→ Текст для чтения:
════════════════════

Мастера русского стихотворного перевода. Том 1 | страница 34



Мицкевич довел до предела романтические черты, заложенные в «Гюзла»; Пушкин постарался начисто их устранить и пробиться к реальному народному творчеству западных славян, просвечивавшему сквозь тексты Мериме. Пушкина в 1828–1834 годах «местный колорит» французских романтиков интересовал меньше всего. Его привлекали не «нравы», не экзотика, не декорации романтической «оперы», но историческое своеобразие минувших эпох, национальные особенности разных народов, иначе — строй сознания людей разных времен и наций. Пушкина в неизмеримо большей степени, чем его предшественников (Востокова или Катенина), занимали вопросы не только просодии, не только стиля, но и воссоздания национальных и исторических характеров, требующих в каждом отдельном случае лишь одного, строго определенного стихового и, шире, стилистического решения.

До Пушкина содержание и форма поэзии были в большей или меньшей степени разъединены, между ними образовывался некий зазор, приводивший к известной автономности элементов внешней формы, — прежде всего это относится к метру, ритму, лексическому строю стихов. Только в реалистическом творчестве Пушкина все без исключения внутренние и внешние элементы произведения оказались сведенными в систему, управляемую всевластными закономерностями. Смысл, стиль, звук — эти три компонента поэтического слова в поэзии Пушкина образовали нерасторжимое единство. Способность к перевоплощению, «протеизм», всемирная отзывчивость Пушкина — результат реалистической концепции искусства слова, ведущей к гармонии содержания и всех элементов внутренней и внешней формы.

════════════════════

→ Исходные данные:
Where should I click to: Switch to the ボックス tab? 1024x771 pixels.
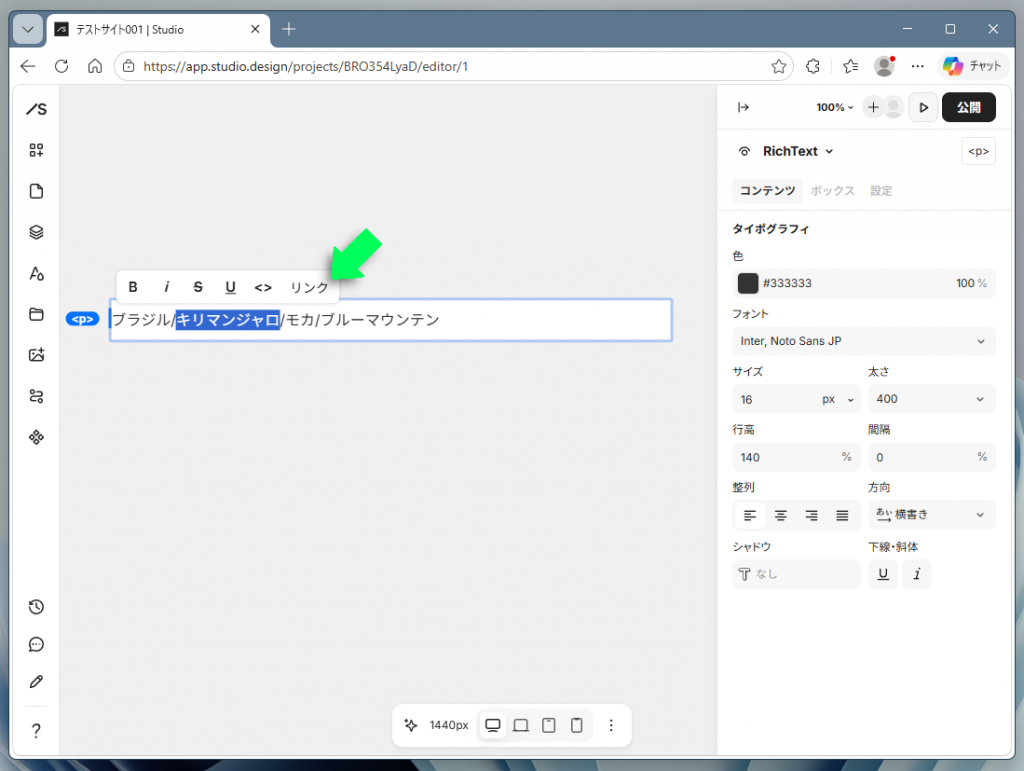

════════════════════

→ Что требуется:
(A) Выведите без изменений фрагмент отрывка о Пушкине, начиная со слов «Мастера русского стихотворного» и далее до слов «шире, стилистического решения.» включительно.
(B) Чем, согласно отрывку о Пушкине, объясняется его способность к перевоплощению, или «протеизм»? Ответьте в одном–трех предложениях.

→ Список решений:
(A)
Мастера русского стихотворного перевода. Том 1 | страница 34



Мицкевич довел до предела романтические черты, заложенные в «Гюзла»; Пушкин постарался начисто их устранить и пробиться к реальному народному творчеству западных славян, просвечивавшему сквозь тексты Мериме. Пушкина в 1828–1834 годах «местный колорит» французских романтиков интересовал меньше всего. Его привлекали не «нравы», не экзотика, не декорации романтической «оперы», но историческое своеобразие минувших эпох, национальные особенности разных народов, иначе — строй сознания людей разных времен и наций. Пушкина в неизмеримо большей степени, чем его предшественников (Востокова или Катенина), занимали вопросы не только просодии, не только стиля, но и воссоздания национальных и исторических характеров, требующих в каждом отдельном случае лишь одного, строго определенного стихового и, шире, стилистического решения.

(B) Способность Пушкина к перевоплощению, «протеизм» и всемирная отзывчивость — результат реалистической концепции искусства слова. Эта концепция ведет к гармонии содержания и всех элементов внутренней и внешней формы.